■ **Problem description**
Your response should be a copy of each line in the listing below that includes the word "toolbar".

■ **Source records**
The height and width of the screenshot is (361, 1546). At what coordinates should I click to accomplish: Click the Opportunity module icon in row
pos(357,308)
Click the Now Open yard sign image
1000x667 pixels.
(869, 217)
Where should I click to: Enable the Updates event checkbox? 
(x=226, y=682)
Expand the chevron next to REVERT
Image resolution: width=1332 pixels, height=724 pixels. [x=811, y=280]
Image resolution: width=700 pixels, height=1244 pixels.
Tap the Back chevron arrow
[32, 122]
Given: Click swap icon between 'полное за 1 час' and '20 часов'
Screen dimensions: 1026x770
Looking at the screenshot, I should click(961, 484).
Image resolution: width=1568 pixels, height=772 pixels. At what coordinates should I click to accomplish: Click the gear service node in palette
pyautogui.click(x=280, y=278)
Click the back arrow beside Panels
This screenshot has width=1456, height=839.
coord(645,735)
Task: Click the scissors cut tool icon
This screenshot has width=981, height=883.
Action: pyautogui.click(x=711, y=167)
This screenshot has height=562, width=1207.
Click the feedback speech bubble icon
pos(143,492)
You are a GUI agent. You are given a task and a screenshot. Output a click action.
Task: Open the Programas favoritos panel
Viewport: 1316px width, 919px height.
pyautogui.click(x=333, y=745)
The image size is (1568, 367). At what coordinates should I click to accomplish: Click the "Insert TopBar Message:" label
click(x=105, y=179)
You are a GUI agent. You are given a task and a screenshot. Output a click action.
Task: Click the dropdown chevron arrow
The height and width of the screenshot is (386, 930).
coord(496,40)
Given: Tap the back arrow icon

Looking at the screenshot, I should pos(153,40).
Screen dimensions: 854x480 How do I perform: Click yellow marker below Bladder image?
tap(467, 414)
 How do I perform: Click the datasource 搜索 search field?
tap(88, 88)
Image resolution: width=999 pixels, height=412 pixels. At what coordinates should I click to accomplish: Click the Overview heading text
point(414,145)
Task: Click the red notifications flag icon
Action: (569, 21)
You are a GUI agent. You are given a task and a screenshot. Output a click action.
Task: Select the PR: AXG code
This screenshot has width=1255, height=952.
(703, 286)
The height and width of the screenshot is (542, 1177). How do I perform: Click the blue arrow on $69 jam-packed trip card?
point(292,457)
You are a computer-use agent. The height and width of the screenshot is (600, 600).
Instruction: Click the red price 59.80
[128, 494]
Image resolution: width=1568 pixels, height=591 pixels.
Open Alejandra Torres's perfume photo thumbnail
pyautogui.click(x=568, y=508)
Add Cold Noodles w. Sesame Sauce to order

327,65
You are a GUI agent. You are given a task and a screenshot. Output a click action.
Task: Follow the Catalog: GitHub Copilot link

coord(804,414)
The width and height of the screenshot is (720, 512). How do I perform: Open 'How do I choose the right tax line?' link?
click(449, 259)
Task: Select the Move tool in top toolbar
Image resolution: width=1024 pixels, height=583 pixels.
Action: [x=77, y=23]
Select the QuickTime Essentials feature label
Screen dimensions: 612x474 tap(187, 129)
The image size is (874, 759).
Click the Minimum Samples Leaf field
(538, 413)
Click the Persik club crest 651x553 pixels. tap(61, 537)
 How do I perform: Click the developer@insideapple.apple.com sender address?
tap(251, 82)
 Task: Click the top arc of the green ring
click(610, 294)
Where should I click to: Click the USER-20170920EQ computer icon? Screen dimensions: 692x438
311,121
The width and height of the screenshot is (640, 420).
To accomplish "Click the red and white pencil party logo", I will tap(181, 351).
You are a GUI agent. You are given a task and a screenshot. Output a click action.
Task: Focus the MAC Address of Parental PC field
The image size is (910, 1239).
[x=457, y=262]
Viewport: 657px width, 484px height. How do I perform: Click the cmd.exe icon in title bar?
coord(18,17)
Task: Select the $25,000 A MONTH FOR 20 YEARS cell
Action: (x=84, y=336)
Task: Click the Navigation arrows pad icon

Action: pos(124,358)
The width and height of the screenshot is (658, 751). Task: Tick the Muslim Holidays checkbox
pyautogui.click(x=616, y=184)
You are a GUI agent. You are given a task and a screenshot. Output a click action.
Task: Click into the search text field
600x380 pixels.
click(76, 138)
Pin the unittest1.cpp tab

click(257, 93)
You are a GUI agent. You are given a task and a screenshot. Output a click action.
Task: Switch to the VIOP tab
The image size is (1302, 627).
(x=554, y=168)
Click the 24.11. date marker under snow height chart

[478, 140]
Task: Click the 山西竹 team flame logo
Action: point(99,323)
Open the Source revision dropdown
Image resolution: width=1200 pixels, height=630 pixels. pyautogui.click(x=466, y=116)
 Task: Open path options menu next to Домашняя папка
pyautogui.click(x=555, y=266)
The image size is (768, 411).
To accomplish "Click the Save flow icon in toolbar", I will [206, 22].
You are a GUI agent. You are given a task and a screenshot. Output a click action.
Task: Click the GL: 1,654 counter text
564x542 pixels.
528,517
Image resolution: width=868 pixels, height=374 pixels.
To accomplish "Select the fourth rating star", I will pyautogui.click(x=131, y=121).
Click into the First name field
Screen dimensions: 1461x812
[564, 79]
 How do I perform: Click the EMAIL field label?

■ **Task result**
Task: Select the Move tool in top toolbar
To accomplish "Click the Save flow icon in toolbar", I will [206, 22].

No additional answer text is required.